I am making a lid for a small dovetailed box I just completed. The box is about 7"x10"x4". My next step is to run a rabbet along the bottom edge of the lid so that it fits onto the top of the box.

I'll be doing this on a Jessem table mounted with a Triton TRA001. Being a relatively new router user, I am unsure whether to cut the rabbet with the lid flat on the table top or the lid vertical against the fence. It seems like either way would work. I don't yet have a rabbeting bit, so I was planning on doing this with one of my spiral or straight bits.

Thoughts?

(...and thank you for giving me lots of good ideas, tips, and techniques over the past couple of months as I caught up on all the older posts here... Great Forum!)

TedP


----------



## PhilBa (Sep 25, 2014)

I'm far from an expert but I find laying the work piece flat on the table to be a lot more stable. Easier to clamp a featherboard to the fence to keep it down. Even with a tall fence, holding the piece against the fence seems much harder to me.


----------



## Cherryville Chuck (Sep 28, 2010)

Is the rabbet going to be on the inside or outside of the lid?


----------



## Gaffboat (Mar 11, 2012)

I always feel more in control and safer with the work flat on the table rather than vertically against the fence.


----------



## phillipsted (Sep 26, 2014)

Cherryville Chuck said:


> Is the rabbet going to be on the inside or outside of the lid?


The rabbet will be on the outside lip of the underside of the lid. It will be 3/4" wide and 1/4" deep.

I tend to agree with everyone's suggestion that the piece is more stable resting flat on the table. The only reason I mention running it vertically along the fence is that I have a wider selection of bits in my collection to choose from - almost any straight/spiral bit with a cutting length longer that 3/4" will do (although I would probably select a 1/2" straight bit). If I lay the lid flat on the table, I'll have to cut the rabbet with four passes to get the width I'm looking for (two cuts for depth, two for width).

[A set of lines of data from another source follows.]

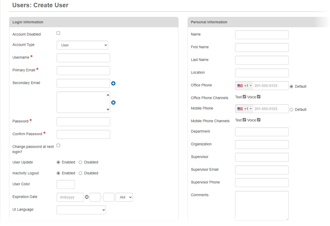Check the Account Disabled checkbox
Image resolution: width=330 pixels, height=226 pixels.
pyautogui.click(x=59, y=33)
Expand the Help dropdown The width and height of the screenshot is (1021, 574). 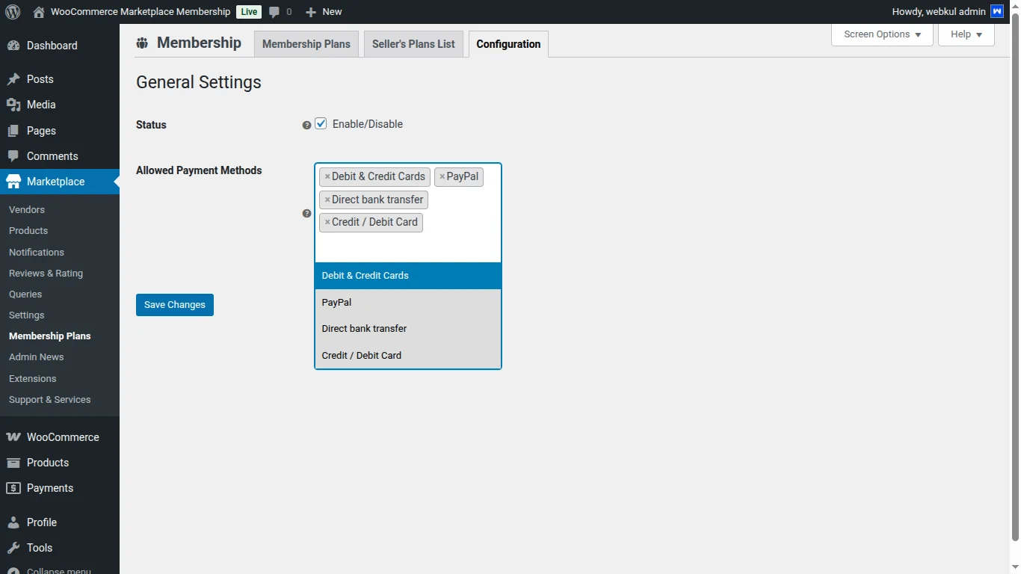[x=966, y=34]
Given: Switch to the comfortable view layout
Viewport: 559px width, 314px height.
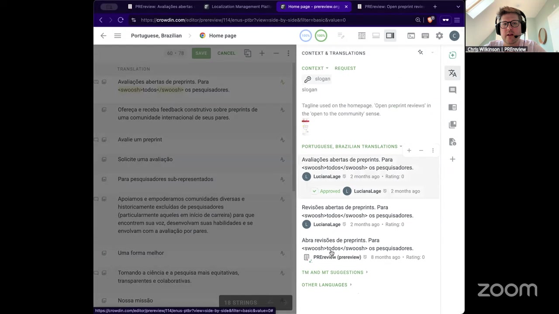Looking at the screenshot, I should point(376,36).
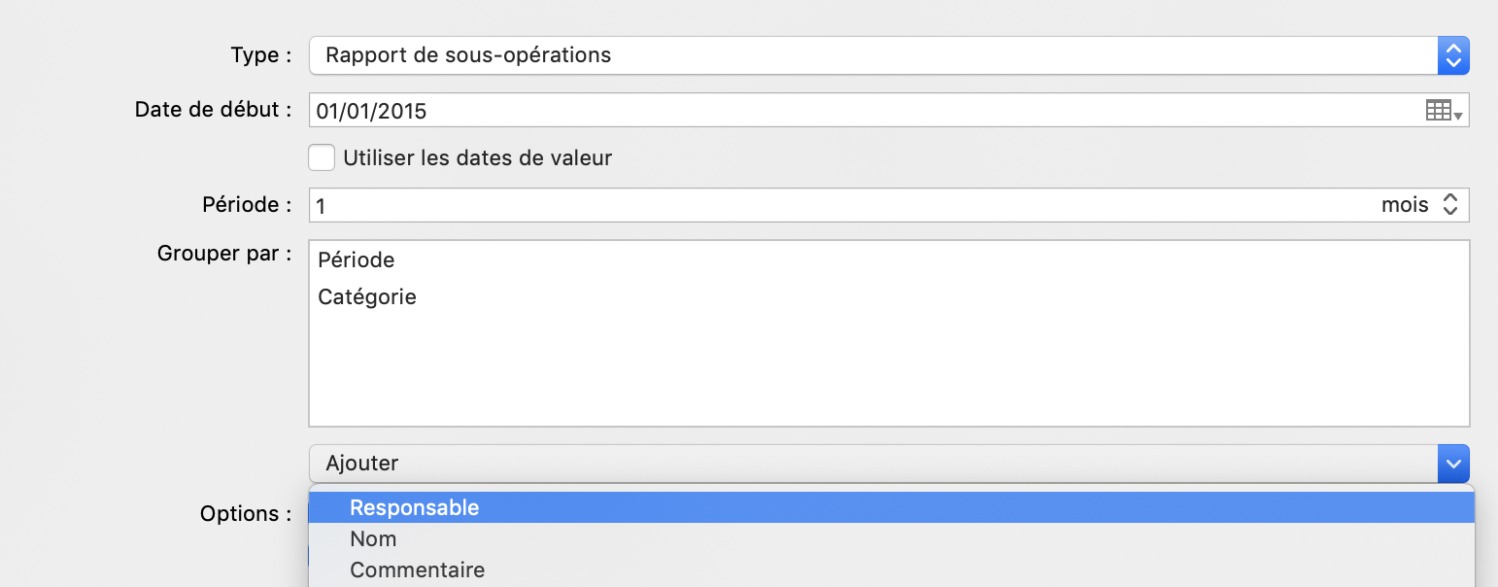Expand the Ajouter grouping dropdown
Screen dimensions: 1498x587
click(x=872, y=464)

I'll run a test piece vertically tomorrow to see how the setup works.

Thanks for your feedback!

TedP


----------



## Cherryville Chuck (Sep 28, 2010)

If it's on the outside then a straight bit with router table and fence will work. That would be the cheapest and simplest method.


----------



## CharleyL (Feb 28, 2009)

If the rabbet will be on the inside, a router table and a rabbeting bit with a bearing would do this easily, but you will need to finish the corners with a chisel. To cut the rabbet you just lay the box down over the bit and let the bearing on the bit guide you as you slide the box around the bit while it cuts the rabbet. 

I frequently build boxes and use this same technique with a small diameter slotting bit to cut a slot for the box bottom. I clamp the sides of the box together without glue, usually using a band clamp, for this step. Small diameter bearing guided slotting bits are available from Lee Valley for doing this. I then cut the box bottom to the proper size to fit in the slots and round the corners slightly to allow for the corner radius left by the slot cutter in the corners. With the small diameter slotting bits, this radius is very small so it is hidden when the box is assembled. 

Charley


----------